- Activity: From the records below, please print only the lines from the one containing "At what coordinates should I click to accomplish: Open" through the one containing "You are a computer-use agent. 480x480 pixels.", both included. Skip the pictures.

Items from a dataset:
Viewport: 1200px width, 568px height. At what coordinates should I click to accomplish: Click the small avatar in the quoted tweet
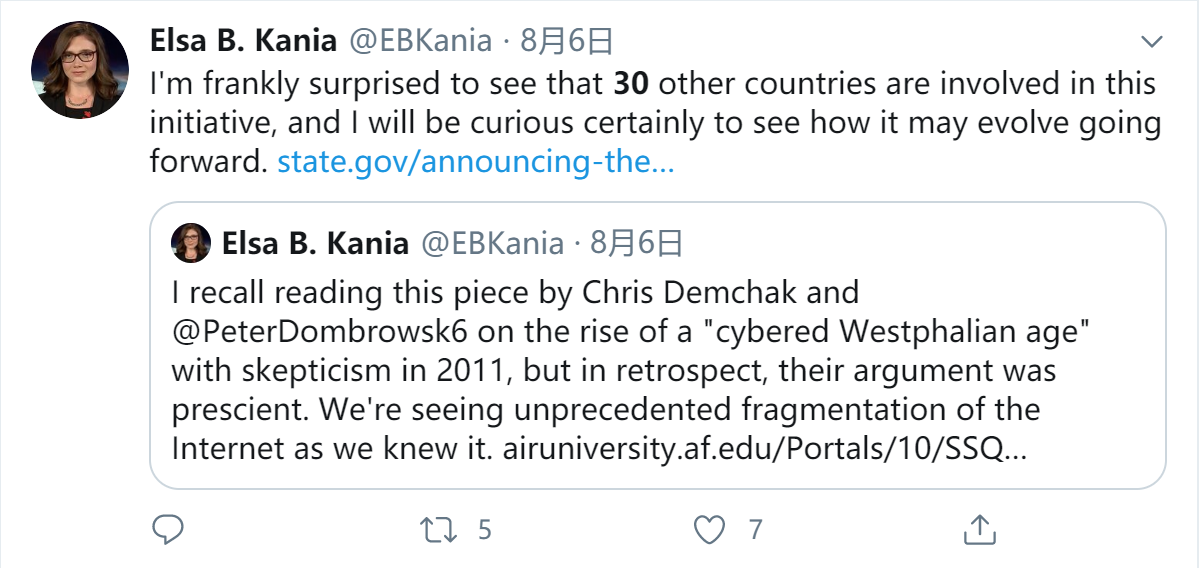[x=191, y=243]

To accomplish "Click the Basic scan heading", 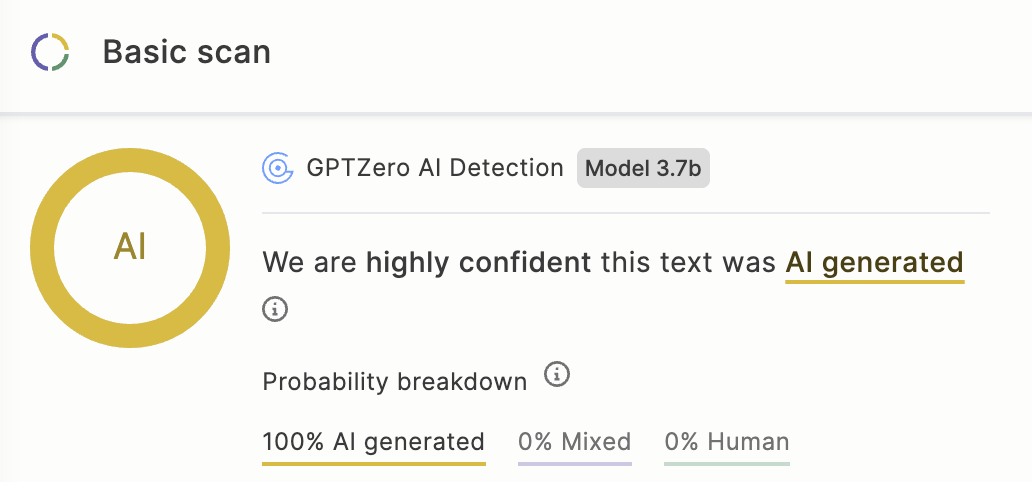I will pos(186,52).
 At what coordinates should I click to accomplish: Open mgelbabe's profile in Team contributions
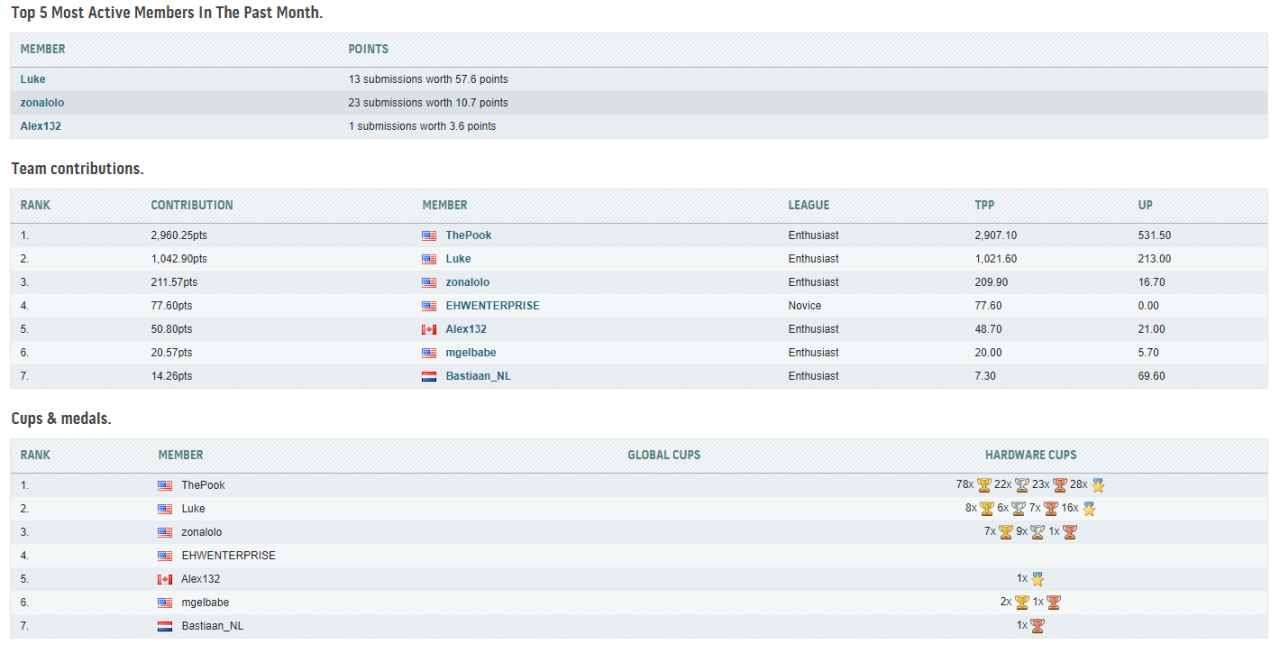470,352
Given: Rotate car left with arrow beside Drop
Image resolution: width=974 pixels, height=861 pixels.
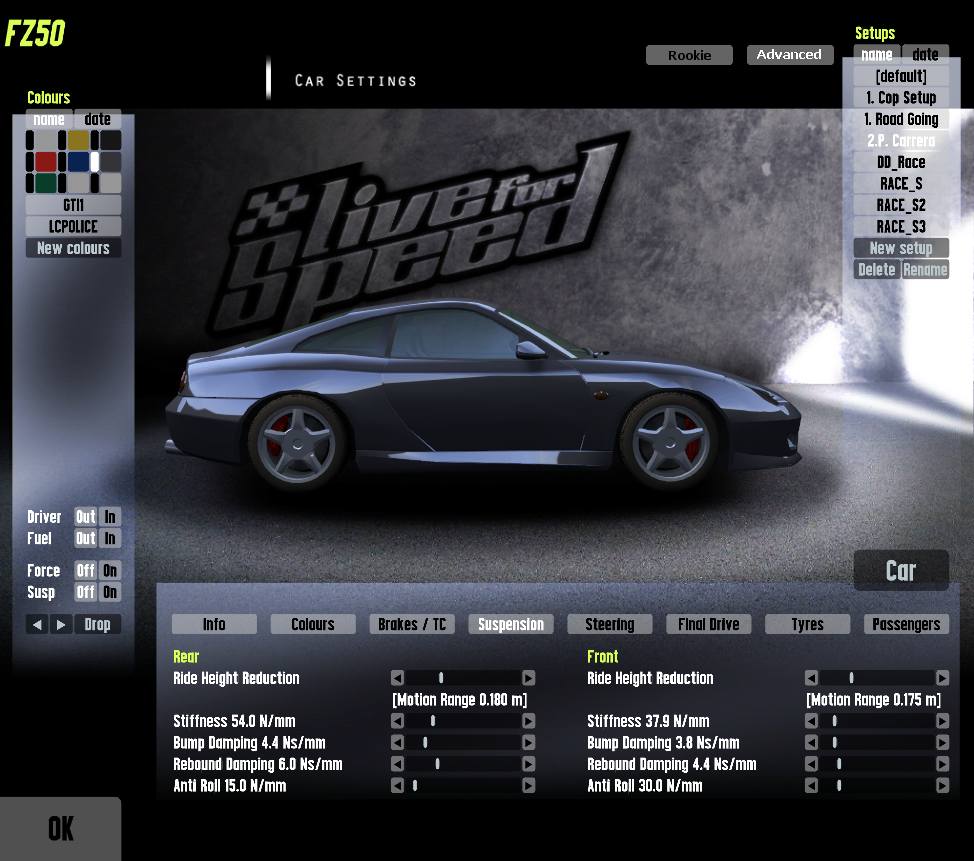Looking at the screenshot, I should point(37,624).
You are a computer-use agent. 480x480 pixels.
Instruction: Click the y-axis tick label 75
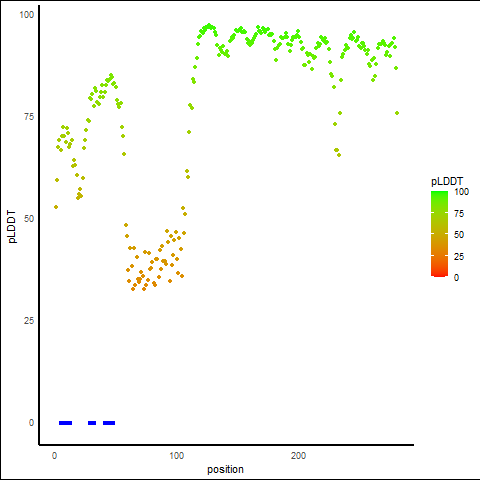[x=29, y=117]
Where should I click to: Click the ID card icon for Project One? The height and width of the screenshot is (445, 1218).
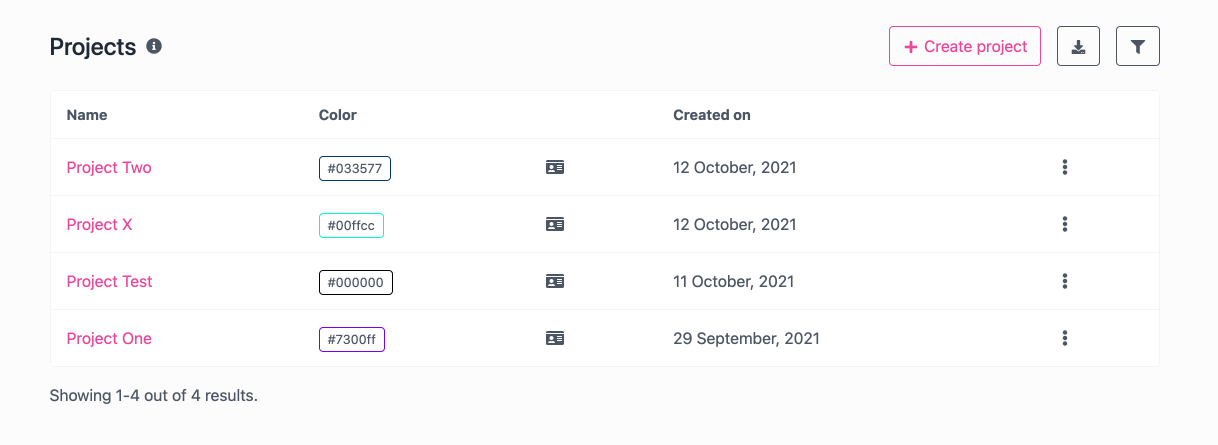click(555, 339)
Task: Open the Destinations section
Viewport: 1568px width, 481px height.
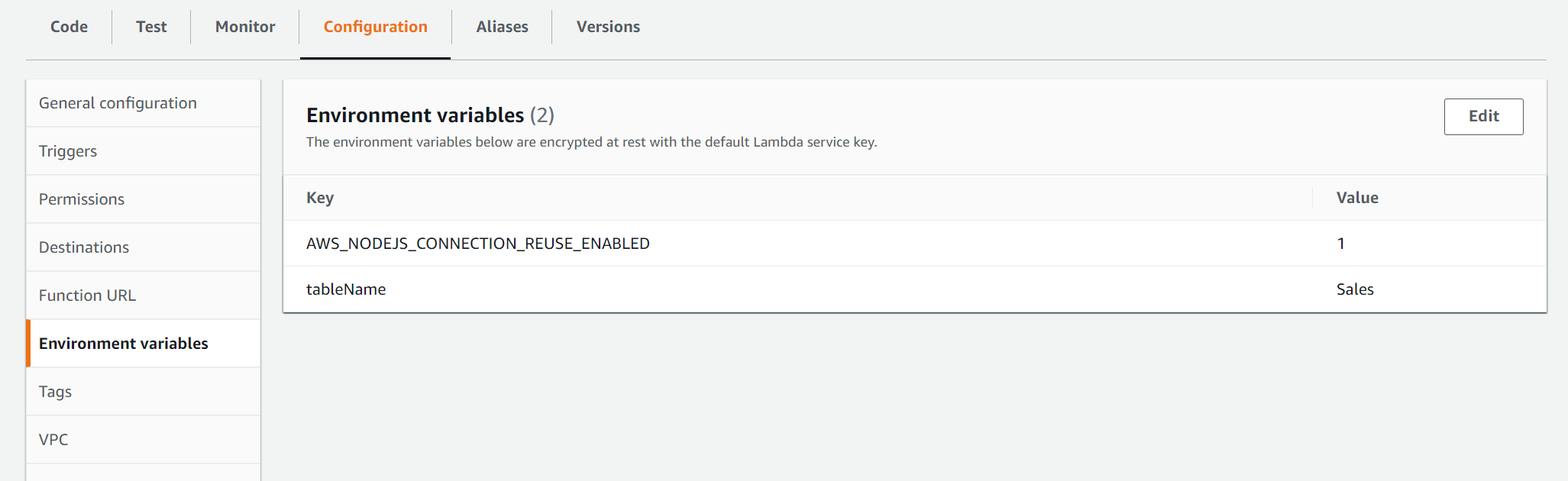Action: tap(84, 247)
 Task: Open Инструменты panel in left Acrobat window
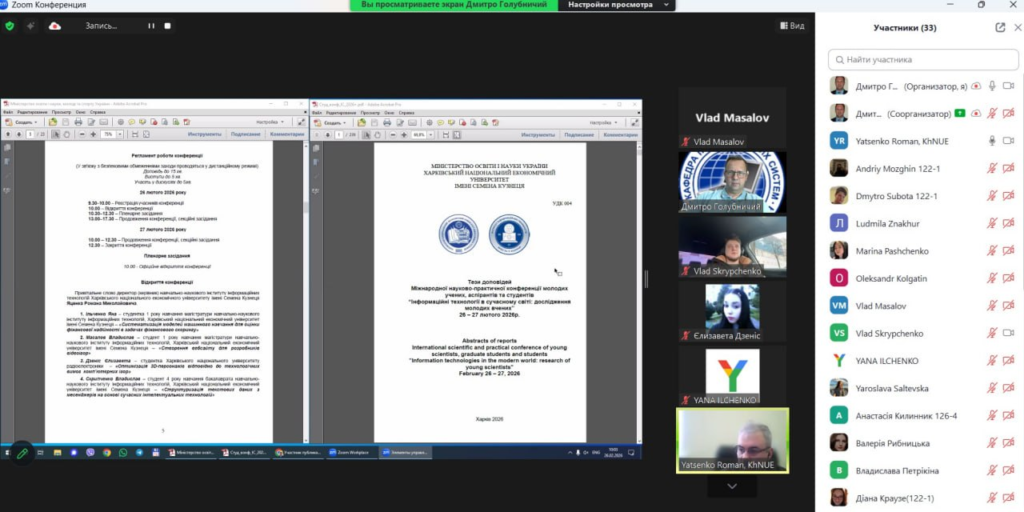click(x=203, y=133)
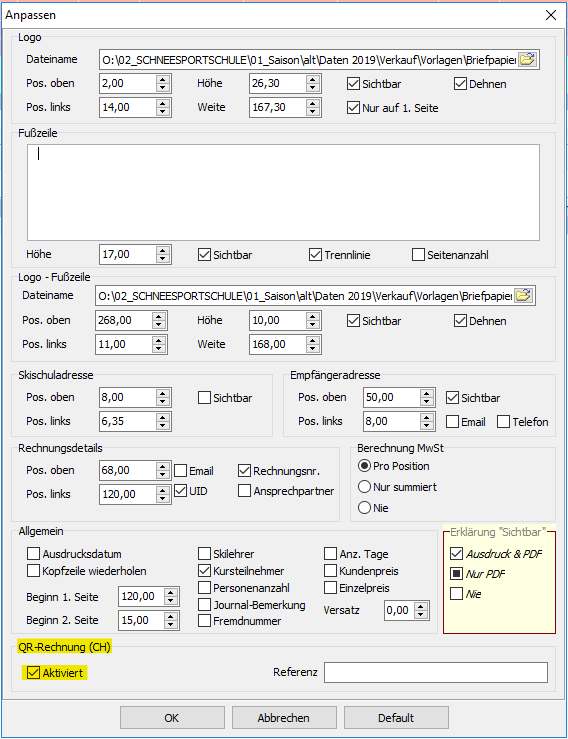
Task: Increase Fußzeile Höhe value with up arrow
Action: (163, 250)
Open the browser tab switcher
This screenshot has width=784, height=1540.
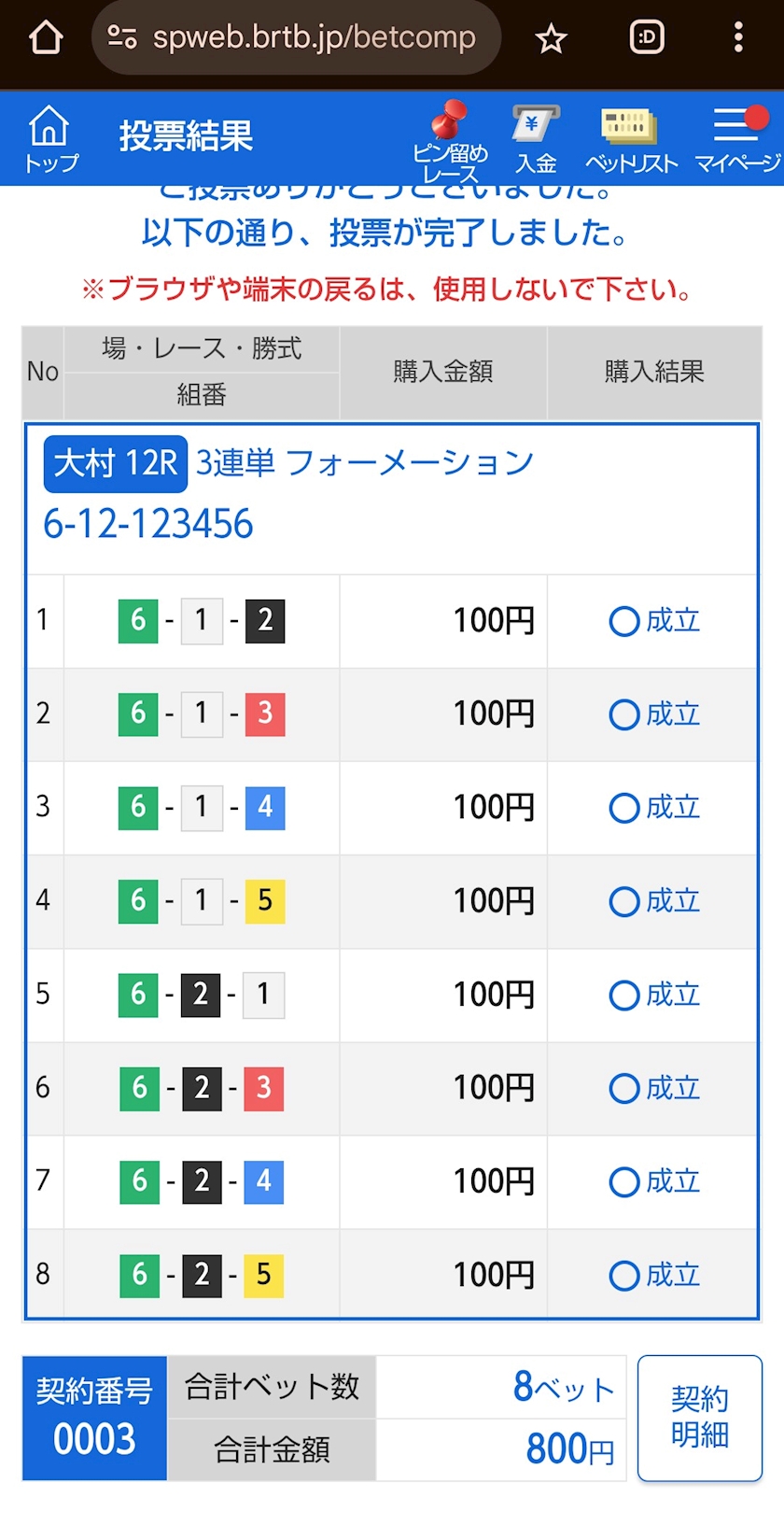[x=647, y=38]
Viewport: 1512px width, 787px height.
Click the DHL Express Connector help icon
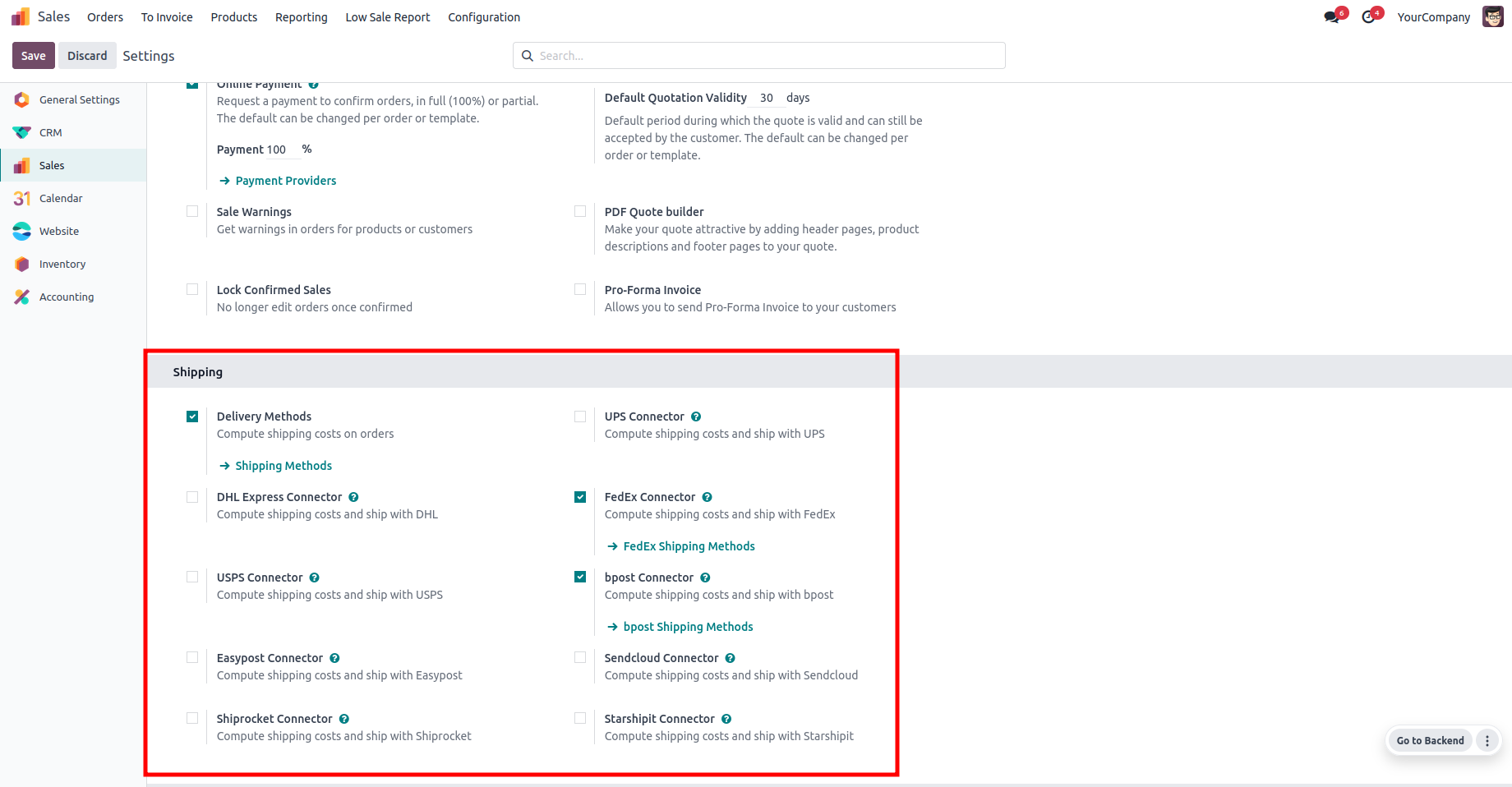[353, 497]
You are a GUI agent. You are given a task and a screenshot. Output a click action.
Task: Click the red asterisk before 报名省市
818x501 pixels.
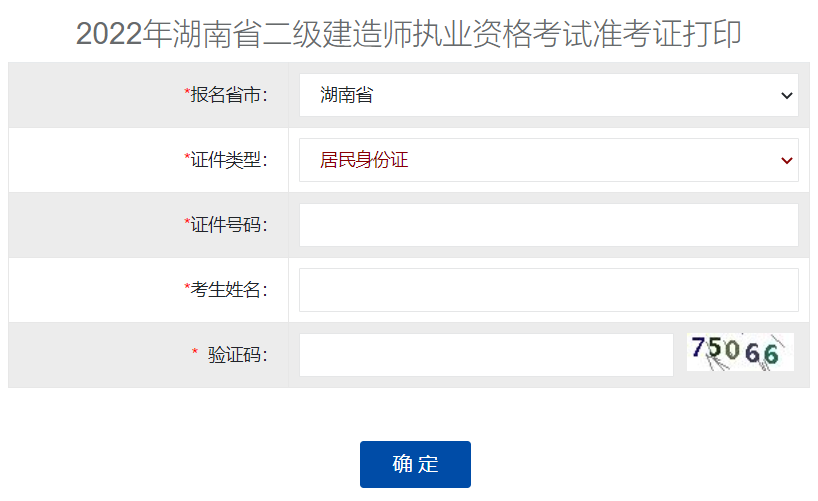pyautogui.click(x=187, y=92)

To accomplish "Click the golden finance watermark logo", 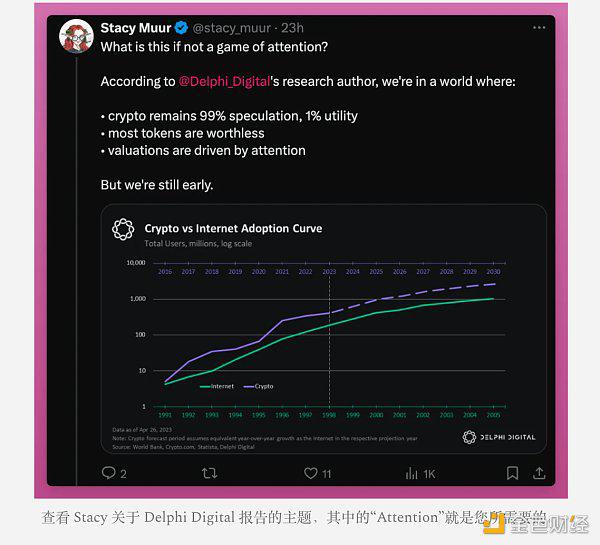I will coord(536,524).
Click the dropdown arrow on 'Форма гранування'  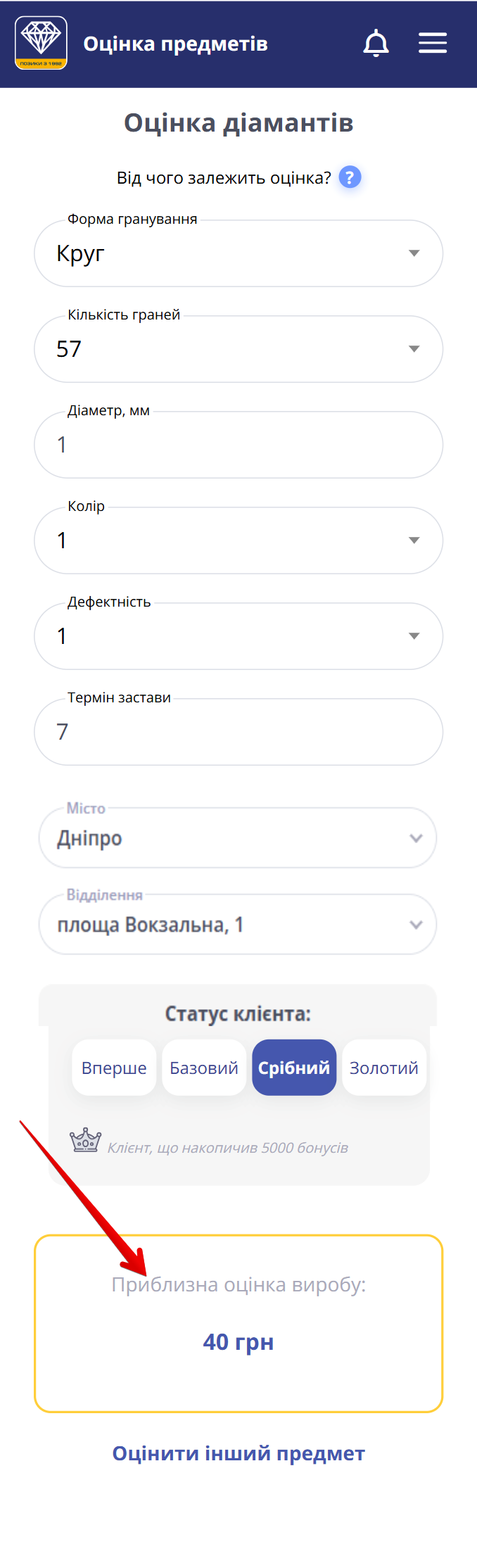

- Exercise solution:
 At what coordinates should I click to accomplish: Open mgelbabe's profile in Team contributions
470,352
Given: Rotate car left with arrow beside Drop
Image resolution: width=974 pixels, height=861 pixels.
Looking at the screenshot, I should point(37,624).
You are a computer-use agent. 480x480 pixels.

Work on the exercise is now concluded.